I like to eat at Chick-Fil-A restaurants. While living in the suburbs of Atlanta, Georgia, this is easy to do since Chick-Fil-A is based in Atlanta and they have numerous restaurants clustered around their headquarters.
I live in Virginia now and while there are fewer Chick-Fil-A restaurants here, thankfully, there is one about a mile from my house. I eat at this location weekly, usually for lunch on Saturday, as a treat and because I like the food and it reminds me of Georgia.
My new CFA restaurant is always busy and crowded when I visit, often annoyingly so. This location is not the best-managed location I’ve visited. There is always a line of people waiting for their food and it is often difficult to find a seat. The ambience is, more often than not, carnival like: noisy, crowded, and disorganized. I find this environment unpleasant and most visits I am tempted to not return. But this is not Atlanta and there are few other choices for CFA restaurants so each week I join the circus to enjoy a taste of home.
On about every third or fourth visit I find, printed on my sales receipt, an offer from CFA to take a short survey about my recent dining experience. In exchange for my feedback CFA offers me a free sandwich on a future visit. My recent successes with my well-received feedback to Delta Airlines has emboldened me. Delta listened and is now “experimenting” with a new boarding process, the very process I recommended to them.

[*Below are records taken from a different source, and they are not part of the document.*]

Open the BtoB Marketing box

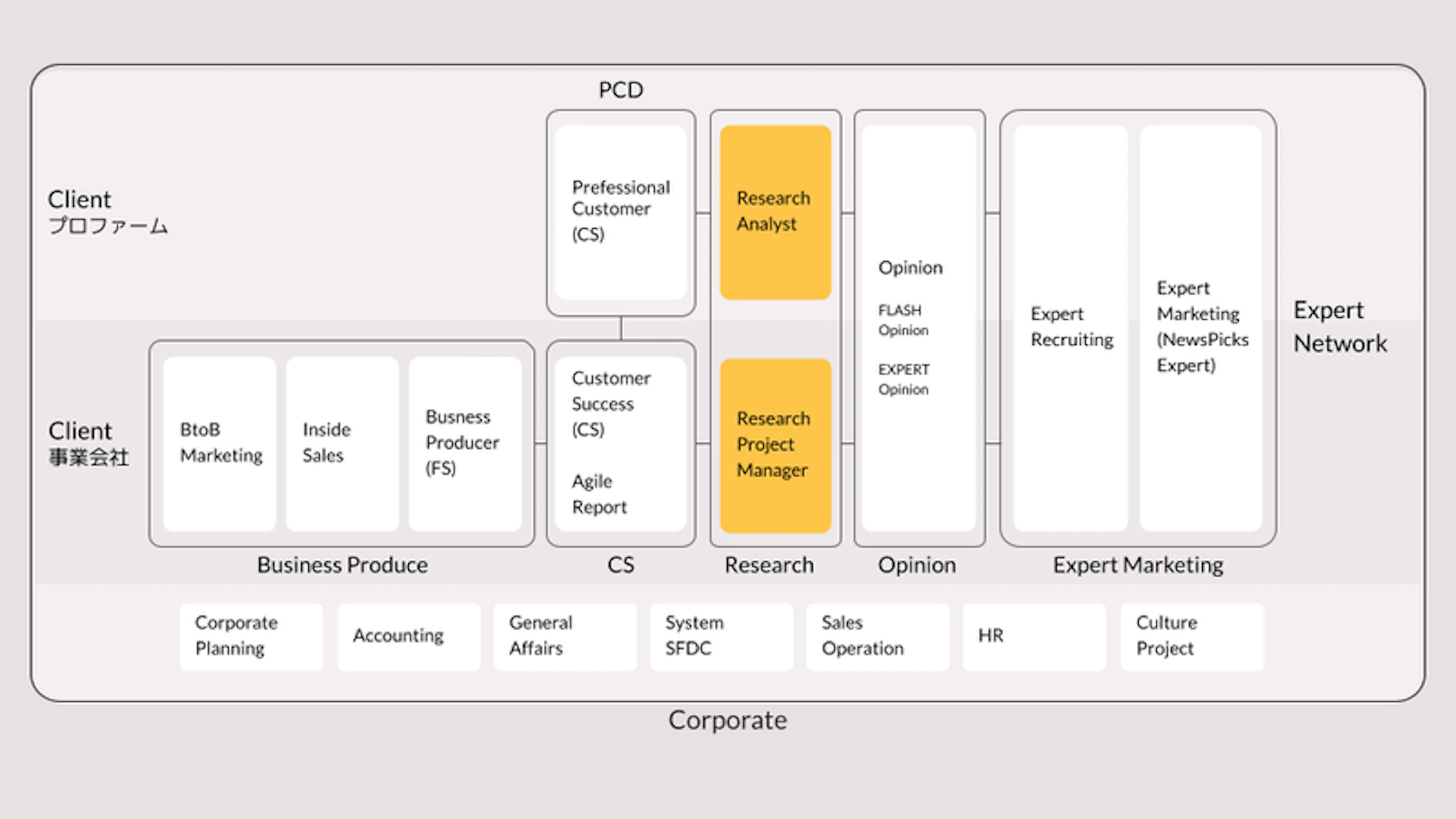(x=220, y=444)
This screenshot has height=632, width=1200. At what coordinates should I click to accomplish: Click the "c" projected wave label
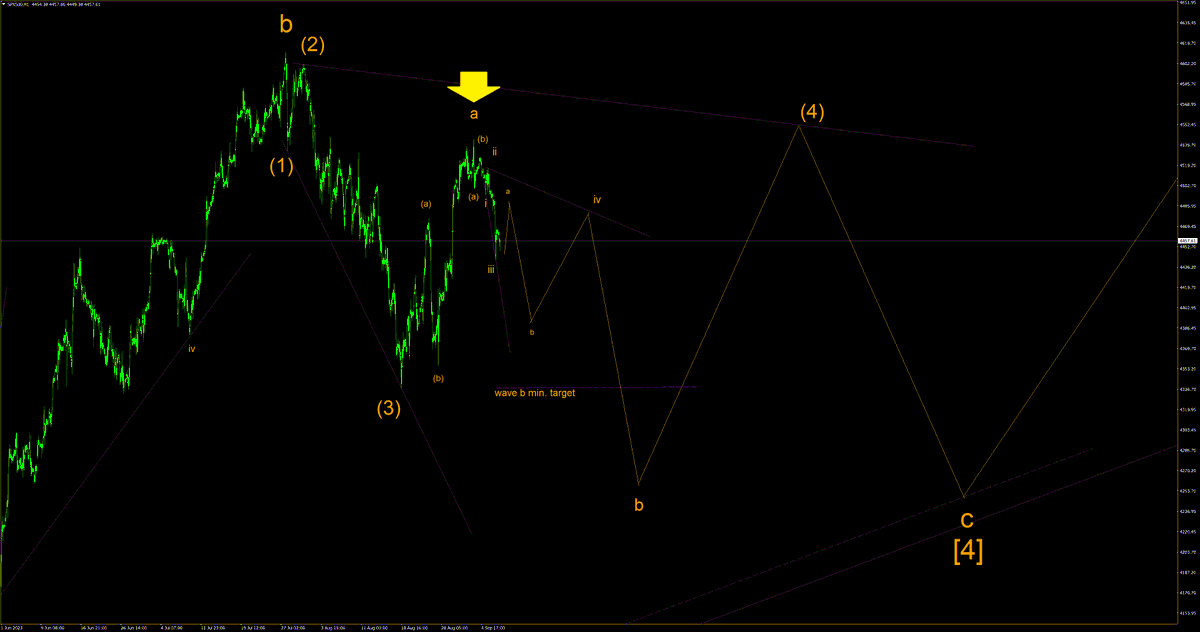tap(966, 519)
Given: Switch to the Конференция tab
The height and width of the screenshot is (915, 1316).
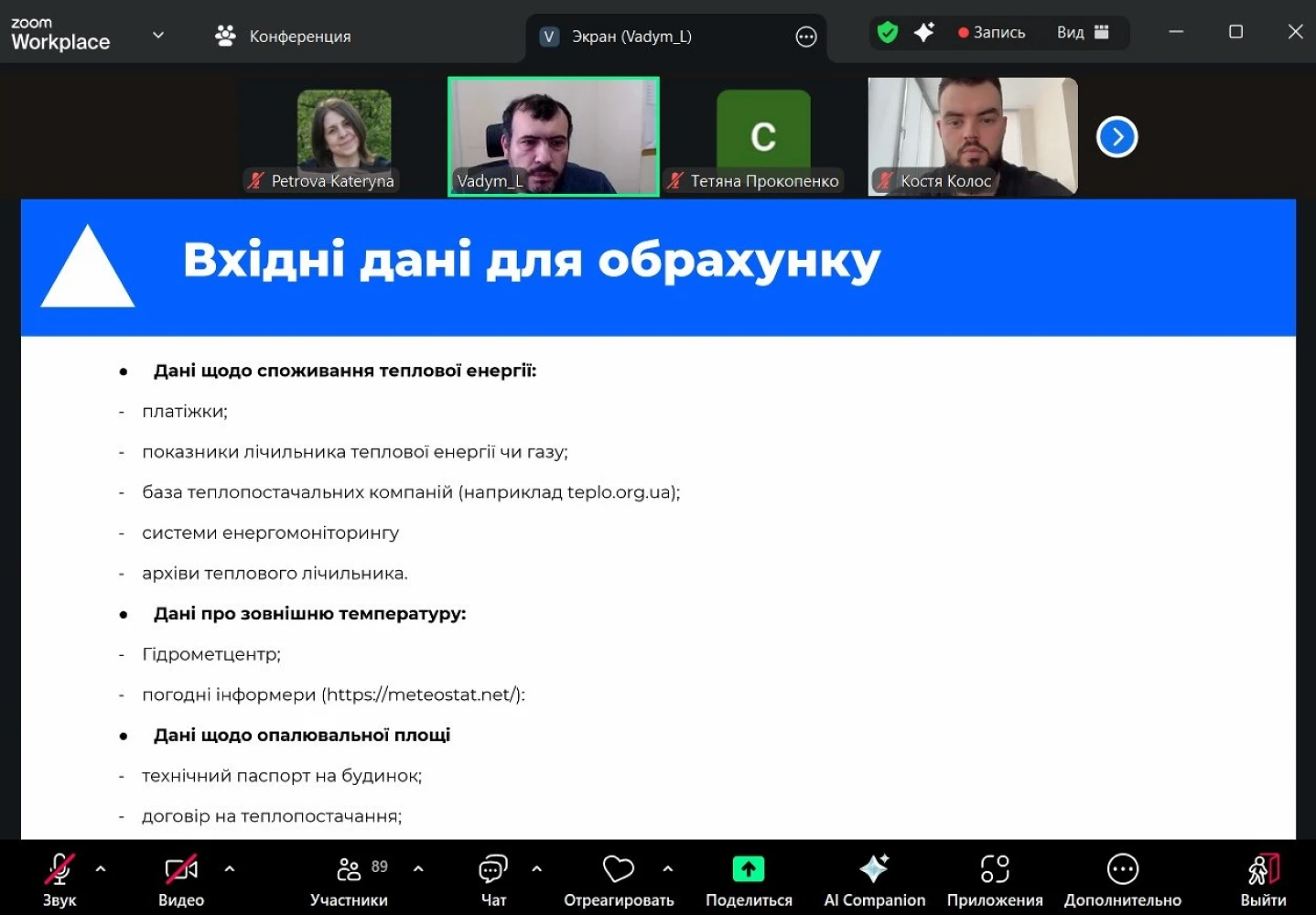Looking at the screenshot, I should (284, 37).
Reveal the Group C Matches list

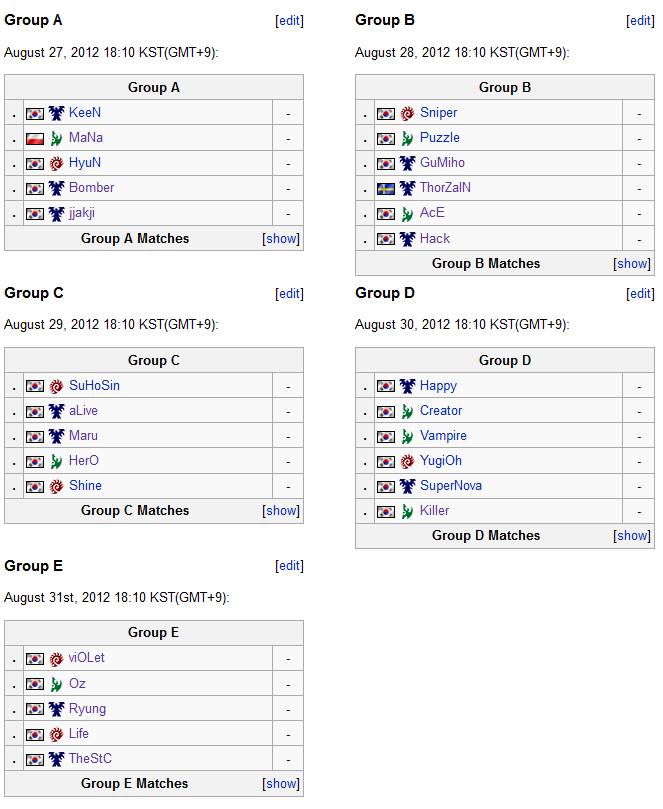[x=281, y=511]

One of my repeated criticisms of this CFA restaurant is the lousy placement of the condiment station which creates a mosh pit environment. The condiment station is located in what should be a key thoroughfare between the counter where you place your order and the dining area. This placement is ideally suited to creating an annoying, uncomfortable, chaotic mob. I don’t like crowds and I like mobs even less. This element of the dining experience almost makes me quit this restaurant location for good. But, as I mentioned, this is the only convenient CFA for me. I’ve accepted CFA’s offer to provide feedback on every occasion always noting the illogical placement of the condiment station and the resulting mosh pit.
Last Saturday I visited this CFA restaurant as part of my ritual. What I experienced was an unwitting participation in the celebration of this restaurant’s 2nd anniversary. The store was more crowded than usual, there were two large cow mascots outside greeting would-be diners, and balloons everywhere. The place was humming with excitement and energy which occasionally revealed itself in an unsavory carnival atmosphere - Step right up young man and I will guess your weight!
I decided to pursue my meal here and remain immersed in the excitement. The line to order food was not as long as I would have expected and it moved with promise and hope. In no time I was standing in the heretofore mosh pit area. But wait! The mosh pit had been partially transformed in to a semi-navigable thoroughfare for diners. I noticed the usual crowd and feeding frenzy at the condiment stand where several sets of hands reached to and fro to acquire napkins, mustard, drinking straws, and condiments with shuttle loom predictability.
That’s it! The proprietors had listened to my feedback; they had moved the condiment station! Scylla and Charybdis had been assuaged. The mosh pit was returned to its rightful place, the concert hall. People were moving about freely, they were smiling, and the process of ordering and receiving one’s food was improved.
I am pleased with my success and I received a free Chick-Fil-A sandwich for my effort. Chick-Fil-A received my consulting services for $3.06. Not bad for either of us but it does explain why Truett Cathy, founder of Chick-Fil-A, was worth $4 billion and I am not.